The horses are older, calm and uniquely trained specifically for the therapy. 2 volunteers are positioned on each side of the child holding him or her on the horse. The child wears a helmet and the horse is on a lead, with another volunteer leading the horse around the pen. The child will work with a physical therapist while on the horse. They will ride, play ball, put rings on pins in the pen, ride backwards, ride on their knees, and do other activities. Safety is always the most important issue...there is no way the child can fall or the horse can bolt.

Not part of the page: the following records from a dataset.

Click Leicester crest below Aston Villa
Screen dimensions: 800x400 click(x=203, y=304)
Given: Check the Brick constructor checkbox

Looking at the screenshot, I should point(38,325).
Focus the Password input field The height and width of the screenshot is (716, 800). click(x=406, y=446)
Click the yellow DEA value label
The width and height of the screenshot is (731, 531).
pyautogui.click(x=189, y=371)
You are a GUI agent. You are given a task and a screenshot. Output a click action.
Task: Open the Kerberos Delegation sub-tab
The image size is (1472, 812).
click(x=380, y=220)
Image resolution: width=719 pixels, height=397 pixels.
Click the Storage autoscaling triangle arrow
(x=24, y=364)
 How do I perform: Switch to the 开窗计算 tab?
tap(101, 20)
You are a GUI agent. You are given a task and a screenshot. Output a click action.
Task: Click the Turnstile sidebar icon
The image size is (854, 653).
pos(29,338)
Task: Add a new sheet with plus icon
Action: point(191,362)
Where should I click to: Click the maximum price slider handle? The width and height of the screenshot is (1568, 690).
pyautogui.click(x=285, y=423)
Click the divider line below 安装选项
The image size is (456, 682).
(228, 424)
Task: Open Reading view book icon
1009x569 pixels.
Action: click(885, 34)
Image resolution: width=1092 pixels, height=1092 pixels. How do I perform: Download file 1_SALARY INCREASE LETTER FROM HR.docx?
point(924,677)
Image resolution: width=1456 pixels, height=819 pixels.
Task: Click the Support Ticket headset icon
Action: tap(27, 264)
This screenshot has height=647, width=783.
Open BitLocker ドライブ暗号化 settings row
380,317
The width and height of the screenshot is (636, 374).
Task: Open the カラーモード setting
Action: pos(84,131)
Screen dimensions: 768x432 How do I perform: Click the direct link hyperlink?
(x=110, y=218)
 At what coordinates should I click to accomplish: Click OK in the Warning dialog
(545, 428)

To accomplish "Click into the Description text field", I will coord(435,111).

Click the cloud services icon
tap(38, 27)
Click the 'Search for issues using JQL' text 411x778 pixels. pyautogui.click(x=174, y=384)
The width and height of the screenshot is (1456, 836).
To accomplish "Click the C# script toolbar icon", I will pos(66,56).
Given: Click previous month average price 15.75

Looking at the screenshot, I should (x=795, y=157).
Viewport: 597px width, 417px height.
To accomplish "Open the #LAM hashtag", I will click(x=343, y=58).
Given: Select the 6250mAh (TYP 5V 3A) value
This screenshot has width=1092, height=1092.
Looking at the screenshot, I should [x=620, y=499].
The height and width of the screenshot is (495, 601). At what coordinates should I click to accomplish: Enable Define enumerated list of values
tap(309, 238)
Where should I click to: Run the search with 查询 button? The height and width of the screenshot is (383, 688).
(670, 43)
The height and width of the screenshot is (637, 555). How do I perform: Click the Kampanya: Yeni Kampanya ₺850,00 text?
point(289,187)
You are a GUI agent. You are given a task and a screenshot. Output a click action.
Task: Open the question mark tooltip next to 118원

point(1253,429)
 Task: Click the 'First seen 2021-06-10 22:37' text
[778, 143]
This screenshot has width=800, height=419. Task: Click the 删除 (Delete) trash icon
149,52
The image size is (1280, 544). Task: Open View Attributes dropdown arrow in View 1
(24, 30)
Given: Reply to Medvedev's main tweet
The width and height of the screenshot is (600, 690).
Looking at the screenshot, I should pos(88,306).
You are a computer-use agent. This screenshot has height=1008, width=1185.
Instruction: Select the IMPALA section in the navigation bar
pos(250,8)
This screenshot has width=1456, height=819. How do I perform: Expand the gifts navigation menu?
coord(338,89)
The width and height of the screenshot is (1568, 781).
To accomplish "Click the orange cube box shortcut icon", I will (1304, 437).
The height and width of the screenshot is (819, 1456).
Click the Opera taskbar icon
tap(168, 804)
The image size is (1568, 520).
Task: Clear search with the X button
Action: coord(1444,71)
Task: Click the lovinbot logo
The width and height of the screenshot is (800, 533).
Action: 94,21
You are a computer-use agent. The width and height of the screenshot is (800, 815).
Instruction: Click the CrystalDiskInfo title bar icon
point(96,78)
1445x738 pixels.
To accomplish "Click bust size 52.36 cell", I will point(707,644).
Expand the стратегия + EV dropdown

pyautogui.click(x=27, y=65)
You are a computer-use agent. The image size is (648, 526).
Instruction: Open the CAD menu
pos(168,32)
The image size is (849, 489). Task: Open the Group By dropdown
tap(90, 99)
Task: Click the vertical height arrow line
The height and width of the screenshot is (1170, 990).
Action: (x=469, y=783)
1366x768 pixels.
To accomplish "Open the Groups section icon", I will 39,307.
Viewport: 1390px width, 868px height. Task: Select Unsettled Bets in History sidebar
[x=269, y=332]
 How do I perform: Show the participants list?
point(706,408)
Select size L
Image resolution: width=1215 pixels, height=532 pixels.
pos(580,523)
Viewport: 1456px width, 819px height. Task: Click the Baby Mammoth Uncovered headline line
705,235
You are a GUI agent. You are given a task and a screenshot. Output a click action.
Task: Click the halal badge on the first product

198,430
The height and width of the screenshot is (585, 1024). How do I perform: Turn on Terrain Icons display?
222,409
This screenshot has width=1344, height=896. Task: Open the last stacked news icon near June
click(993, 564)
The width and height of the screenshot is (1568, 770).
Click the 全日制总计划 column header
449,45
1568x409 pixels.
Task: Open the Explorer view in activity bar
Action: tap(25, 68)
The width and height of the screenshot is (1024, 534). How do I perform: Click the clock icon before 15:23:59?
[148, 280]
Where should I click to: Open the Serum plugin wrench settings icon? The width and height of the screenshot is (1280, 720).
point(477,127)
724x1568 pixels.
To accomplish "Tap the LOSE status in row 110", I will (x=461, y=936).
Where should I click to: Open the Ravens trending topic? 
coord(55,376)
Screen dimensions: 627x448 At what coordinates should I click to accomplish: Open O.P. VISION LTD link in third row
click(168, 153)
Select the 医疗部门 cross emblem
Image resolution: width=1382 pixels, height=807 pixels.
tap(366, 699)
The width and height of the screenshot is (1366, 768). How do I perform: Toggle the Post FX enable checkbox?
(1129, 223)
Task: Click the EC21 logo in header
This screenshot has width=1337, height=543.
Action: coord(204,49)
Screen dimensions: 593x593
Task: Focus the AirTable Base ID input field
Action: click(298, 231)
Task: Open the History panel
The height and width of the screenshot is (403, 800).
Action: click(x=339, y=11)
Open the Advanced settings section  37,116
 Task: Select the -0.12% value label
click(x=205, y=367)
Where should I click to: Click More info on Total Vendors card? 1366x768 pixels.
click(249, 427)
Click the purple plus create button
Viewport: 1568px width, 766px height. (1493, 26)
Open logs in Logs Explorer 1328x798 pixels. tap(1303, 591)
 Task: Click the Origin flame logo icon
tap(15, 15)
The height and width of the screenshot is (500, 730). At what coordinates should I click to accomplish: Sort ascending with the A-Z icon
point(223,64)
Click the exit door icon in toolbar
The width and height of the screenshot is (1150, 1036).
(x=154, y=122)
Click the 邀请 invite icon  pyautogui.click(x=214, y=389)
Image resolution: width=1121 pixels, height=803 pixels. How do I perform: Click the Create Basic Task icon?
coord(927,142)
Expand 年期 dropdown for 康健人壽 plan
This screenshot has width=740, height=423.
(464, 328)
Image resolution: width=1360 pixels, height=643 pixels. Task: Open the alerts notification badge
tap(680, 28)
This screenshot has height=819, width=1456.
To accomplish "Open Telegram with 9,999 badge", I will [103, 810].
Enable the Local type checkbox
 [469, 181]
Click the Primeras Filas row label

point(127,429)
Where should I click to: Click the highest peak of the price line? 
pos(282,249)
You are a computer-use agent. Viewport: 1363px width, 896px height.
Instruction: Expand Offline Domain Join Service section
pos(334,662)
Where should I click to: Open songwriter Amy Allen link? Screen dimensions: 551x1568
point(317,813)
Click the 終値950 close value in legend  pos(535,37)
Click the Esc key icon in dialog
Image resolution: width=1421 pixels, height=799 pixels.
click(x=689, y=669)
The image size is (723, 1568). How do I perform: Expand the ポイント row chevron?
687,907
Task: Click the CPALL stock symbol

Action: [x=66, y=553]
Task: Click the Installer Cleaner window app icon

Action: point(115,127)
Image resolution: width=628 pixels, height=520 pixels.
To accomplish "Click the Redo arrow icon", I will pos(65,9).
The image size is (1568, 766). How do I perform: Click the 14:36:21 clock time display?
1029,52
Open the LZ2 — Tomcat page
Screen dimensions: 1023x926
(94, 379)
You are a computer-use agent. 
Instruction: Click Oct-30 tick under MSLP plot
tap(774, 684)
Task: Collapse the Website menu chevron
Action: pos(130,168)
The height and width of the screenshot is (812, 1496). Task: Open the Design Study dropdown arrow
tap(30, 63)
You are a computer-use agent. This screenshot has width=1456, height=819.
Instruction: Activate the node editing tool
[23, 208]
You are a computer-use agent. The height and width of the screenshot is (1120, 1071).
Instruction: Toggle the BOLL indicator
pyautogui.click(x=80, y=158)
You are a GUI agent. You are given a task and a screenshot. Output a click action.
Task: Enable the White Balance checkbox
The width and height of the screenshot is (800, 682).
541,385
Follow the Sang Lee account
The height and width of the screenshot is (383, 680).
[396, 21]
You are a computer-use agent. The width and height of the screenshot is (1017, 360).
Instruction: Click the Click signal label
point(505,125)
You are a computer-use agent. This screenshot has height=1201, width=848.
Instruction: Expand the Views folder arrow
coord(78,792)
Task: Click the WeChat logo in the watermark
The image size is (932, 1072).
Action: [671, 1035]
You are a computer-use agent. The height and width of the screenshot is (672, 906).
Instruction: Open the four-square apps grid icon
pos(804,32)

The horse provides a high, unstable place. The child must use his or her muscles to adjust constantly to the movement of the horse. Ball playing helps to trigger eye/hand coordination while promoting their balance. A horse's height helps to desensitize the child to the fear of falling, and the fear of heights. (gravitational insecurity) Senses must integrate if the child is to be successful. Many times the child is also allowed to brush the horse and feed the horse a little treat. (Ryan loved this part!) Bi-lateral (using both sides of the body in tandem) coordination is also enhanced with the horse-riding skills.

Ryan did hippatherapy for 16 weeks, once a week. He did an 8 week run, and six months later the other 8 weeks. We followed the hippatherapy with some horseback-riding lessons. I believe it made a huge difference in my son's ability to balance and cope with fears of falling. It also allowed his brain to make some connections in his body that were not wired correctly.

Ryan was around 5 years old when we began the therapy. If your child is younger, talk to your physical therapist to get a recommendation for a time to begin.